Study population
The whole exome was studied in 13 FCCTX families recruited at the Genetic Counseling Unit of Hospital Clínico San Carlos (Madrid, Spain). All of the families fulfilled the Amsterdam I or II clinical criteria for HNPCC (Vasen et al., 1991, 1999) and presented MMR-proficient tumors with neither MSI nor lack of expression of MMR proteins. In addition, none of them carried germline mutations in the MMR genes. Other family members, whether healthy or affected, were also recruited for segregation studies. Formalin-fixed paraffin-embedded (FFPE) tumor blocks from the probands and/or their cancer-affected relatives were obtained whenever available. Information on personal and family cancer history was obtained, and cancer diagnoses were confirmed by medical and pathology records. The study was approved by the Institutional Review Board of Hospital Clínico San Carlos, and a written informed consent was signed by each participant.

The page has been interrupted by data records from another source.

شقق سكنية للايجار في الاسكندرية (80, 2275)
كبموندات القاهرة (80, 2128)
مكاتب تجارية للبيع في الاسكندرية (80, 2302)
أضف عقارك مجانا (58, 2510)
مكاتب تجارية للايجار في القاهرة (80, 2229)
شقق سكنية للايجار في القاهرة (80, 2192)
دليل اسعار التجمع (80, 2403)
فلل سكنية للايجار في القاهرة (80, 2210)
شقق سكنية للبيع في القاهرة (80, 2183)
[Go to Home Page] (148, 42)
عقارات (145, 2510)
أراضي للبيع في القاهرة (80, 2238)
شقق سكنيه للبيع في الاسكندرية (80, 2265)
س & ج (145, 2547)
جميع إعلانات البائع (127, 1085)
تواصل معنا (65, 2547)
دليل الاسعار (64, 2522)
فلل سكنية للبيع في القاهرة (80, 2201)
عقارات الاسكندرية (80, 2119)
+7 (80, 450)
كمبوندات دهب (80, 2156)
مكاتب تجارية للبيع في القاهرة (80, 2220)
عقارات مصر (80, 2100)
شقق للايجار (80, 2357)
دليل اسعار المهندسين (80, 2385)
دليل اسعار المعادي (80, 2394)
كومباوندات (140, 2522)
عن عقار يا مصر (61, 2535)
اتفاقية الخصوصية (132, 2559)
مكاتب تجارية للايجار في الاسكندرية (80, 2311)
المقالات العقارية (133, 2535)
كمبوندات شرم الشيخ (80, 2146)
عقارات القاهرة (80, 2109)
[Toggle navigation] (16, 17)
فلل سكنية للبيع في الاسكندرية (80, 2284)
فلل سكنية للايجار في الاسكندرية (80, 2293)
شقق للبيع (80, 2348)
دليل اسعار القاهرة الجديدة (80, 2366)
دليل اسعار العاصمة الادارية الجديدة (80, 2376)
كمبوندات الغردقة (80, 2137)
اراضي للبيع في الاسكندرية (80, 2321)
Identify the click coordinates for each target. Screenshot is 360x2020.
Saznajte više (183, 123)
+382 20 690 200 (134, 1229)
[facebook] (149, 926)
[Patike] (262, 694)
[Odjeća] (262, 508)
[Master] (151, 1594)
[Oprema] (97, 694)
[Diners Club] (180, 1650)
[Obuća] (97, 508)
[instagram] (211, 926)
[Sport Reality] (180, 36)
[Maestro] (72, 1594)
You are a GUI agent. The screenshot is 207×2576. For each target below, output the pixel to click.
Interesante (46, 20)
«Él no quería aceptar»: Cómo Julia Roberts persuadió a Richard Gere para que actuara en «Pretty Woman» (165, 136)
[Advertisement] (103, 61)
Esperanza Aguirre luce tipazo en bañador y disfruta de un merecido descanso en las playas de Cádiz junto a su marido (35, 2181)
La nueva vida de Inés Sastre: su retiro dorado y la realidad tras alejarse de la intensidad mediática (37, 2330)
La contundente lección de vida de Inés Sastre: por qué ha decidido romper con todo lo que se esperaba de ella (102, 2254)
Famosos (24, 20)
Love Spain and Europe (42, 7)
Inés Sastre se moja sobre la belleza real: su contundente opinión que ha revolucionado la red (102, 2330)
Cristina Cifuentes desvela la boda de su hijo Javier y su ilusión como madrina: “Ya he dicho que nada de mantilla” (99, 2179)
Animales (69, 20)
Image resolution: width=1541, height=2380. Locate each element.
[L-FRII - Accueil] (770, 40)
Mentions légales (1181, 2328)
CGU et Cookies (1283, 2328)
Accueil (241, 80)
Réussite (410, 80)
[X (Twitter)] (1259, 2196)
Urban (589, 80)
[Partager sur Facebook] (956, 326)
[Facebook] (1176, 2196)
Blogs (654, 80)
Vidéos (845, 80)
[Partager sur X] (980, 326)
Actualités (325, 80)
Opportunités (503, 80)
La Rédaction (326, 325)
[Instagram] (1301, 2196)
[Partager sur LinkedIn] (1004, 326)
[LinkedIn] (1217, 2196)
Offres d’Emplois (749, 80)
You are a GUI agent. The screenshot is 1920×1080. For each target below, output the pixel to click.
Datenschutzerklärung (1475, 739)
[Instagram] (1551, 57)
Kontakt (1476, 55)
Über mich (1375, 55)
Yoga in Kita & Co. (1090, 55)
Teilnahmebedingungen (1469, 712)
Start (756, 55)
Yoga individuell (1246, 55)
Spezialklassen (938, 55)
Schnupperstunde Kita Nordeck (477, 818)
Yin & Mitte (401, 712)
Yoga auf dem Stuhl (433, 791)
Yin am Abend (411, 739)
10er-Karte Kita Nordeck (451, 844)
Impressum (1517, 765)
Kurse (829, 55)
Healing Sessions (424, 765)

An independent series of 473 genetically unexplained MMR-proficient familial and/or early-onset non-polyposis CRC unrelated patients recruited at the Institut Català d’Oncologia (IDIBELL, Barcelona, Spain), was included for validation purposes (Belhadj et al., 2019). While 443 fulfilled the Amsterdam or Bethesda (Umar et al., 2004) criteria at the time of referral to the genetic counseling, 30 did not but were included in the study based on a clinical referral for non-polyposis CRC and absence of MMR deficiency. Healthy individuals with no cancer family history were recruited from the Blood Bank of Hospital Clínico San Carlos (Madrid) and used as controls. FFPE tumor blocks obtained from sporadic CRC patients were used as CRC controls, while FFPE blocks containing non-tumor colon tissue were used as healthy colon controls. All of these control subjects had previously signed an informed consent.